Re: [PATCH RFC] ARM: option for loading modules into vmalloc area

From: Ard Biesheuvel
Date: Wed Nov 19 2014 - 11:02:47 EST

On 19 November 2014 16:52, Konstantin Khlebnikov <koct9i@xxxxxxxxx> wrote:
> On Wed, Nov 19, 2014 at 5:54 PM, Ard Biesheuvel
> <ard.biesheuvel@xxxxxxxxxx> wrote:
>> On 19 November 2014 14:40, Arnd Bergmann <arnd@xxxxxxxx> wrote:
>>> On Tuesday 18 November 2014 21:13:56 Konstantin Khlebnikov wrote:
>>>> On 2014-11-18 20:34, Russell King - ARM Linux wrote:
>>>> > On Tue, Nov 18, 2014 at 08:21:46PM +0400, Konstantin Khlebnikov wrote:
>>>> >> Usually modules are loaded into small area prior to the kernel
>>>> >> text because they are linked with the kernel using short calls.
>>>> >> Compile-time instrumentation like GCOV or KASAN bloats code a lot,
>>>> >> and as a result huge modules no longer fit into reserved area.
>>>> >>
>>>> >> This patch adds option CONFIG_MODULES_USE_VMALLOC which lifts
>>>> >> limitation on amount of loaded modules. It links modules using
>>>> >> long-calls (option -mlong-calls) and loads them into vmalloc area.
>>>> >>
>>>> >> In few places exported symbols are called from inline assembly.
>>>> >> This patch adds macro for such call sites: __asmbl and __asmbl_clobber.
>>>> >> Call turns into single 'bl' or sequence 'movw; movt; blx' depending on
>>>> >> context and state of config option.
>>>> >>
>>>> >> Unfortunately this option isn't compatible with CONFIG_FUNCTION_TRACER.
>>>> >> Compiler emits short calls to profiling function despite of -mlong-calls.
>>>> >> This is a bug in GCC, but ftrace anyway needs an update to handle this.
>>>> > It also isn't compatible with the older architectures which don't have
>>>> > "blx".
>>>> Ok, I'll add "depends on CPU_V6 || CPU_V7" I don't think that it is
>>>> necessary for older cpus.
>>> Why not just use a different branch instruction for the older CPUs?
>> ARMv6 doesn't support movw/movt so this will only work on v7.
>> What about doing 'mov lr, pc; ldr pc,=symbol' instead?

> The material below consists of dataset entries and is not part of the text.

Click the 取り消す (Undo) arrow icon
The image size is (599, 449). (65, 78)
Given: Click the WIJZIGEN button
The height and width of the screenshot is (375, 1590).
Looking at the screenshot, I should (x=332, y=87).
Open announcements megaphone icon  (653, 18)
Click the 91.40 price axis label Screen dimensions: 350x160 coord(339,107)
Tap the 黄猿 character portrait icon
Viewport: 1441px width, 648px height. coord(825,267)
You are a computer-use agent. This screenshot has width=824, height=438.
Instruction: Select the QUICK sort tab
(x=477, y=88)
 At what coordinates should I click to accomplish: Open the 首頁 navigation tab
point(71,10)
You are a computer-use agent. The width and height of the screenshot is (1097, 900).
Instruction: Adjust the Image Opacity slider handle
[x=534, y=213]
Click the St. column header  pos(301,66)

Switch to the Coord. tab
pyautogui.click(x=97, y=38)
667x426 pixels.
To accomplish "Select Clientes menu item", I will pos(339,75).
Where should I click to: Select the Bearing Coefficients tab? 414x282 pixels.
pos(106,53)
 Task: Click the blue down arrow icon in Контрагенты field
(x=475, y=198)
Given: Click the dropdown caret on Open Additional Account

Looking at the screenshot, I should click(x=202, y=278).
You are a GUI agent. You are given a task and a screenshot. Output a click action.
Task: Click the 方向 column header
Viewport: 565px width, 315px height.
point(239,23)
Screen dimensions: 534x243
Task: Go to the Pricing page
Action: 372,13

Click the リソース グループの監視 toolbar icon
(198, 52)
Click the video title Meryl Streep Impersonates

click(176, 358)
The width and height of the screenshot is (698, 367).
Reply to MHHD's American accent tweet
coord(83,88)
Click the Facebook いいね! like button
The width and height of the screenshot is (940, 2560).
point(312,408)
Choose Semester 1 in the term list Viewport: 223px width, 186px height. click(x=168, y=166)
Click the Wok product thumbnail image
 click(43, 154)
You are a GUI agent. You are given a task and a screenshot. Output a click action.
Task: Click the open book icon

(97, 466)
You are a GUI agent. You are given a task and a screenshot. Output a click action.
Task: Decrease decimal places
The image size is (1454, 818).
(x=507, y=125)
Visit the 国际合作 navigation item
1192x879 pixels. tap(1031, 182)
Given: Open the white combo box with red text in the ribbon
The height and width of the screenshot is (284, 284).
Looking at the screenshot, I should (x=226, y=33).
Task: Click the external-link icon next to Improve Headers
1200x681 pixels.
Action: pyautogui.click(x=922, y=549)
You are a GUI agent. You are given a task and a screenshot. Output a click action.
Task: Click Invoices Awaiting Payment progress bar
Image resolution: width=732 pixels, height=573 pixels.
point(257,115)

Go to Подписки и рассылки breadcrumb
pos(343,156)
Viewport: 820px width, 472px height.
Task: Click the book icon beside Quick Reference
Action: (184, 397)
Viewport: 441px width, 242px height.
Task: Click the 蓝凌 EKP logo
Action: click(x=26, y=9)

You clearly
>> don't care about performance in this case, so the performance hit (due
>> to the dcache access and interfering with the return stack predictors)
>> should be tolerable. The only thing to be careful about is thumb2
>> kernels: you would need to set the thumb bit in lr manually but only
>> if the call is made /from/ thumb. You would probably be better off
>> just depending on !THUMB2_KERNEL.
> Do you mean ldr pc, =symbol ?
> In this case I get this error:
> /tmp/ccAHtONU.s: Assembler messages:
> /tmp/ccAHtONU.s:220: Error: invalid literal constant: pool needs to be closer
> Probably constant pool doesn't work well in inline assembly.
> Something like this seems work:
> add lr, pc, #4
> ldr pc, [pc, #-4]
> .long symbol

You can add a '.ltorg' instruction which tells the assembler to dump
the literal pool, but you still need to jump over it, i.e.,

adr lr, 0f
ldr pc, =symbol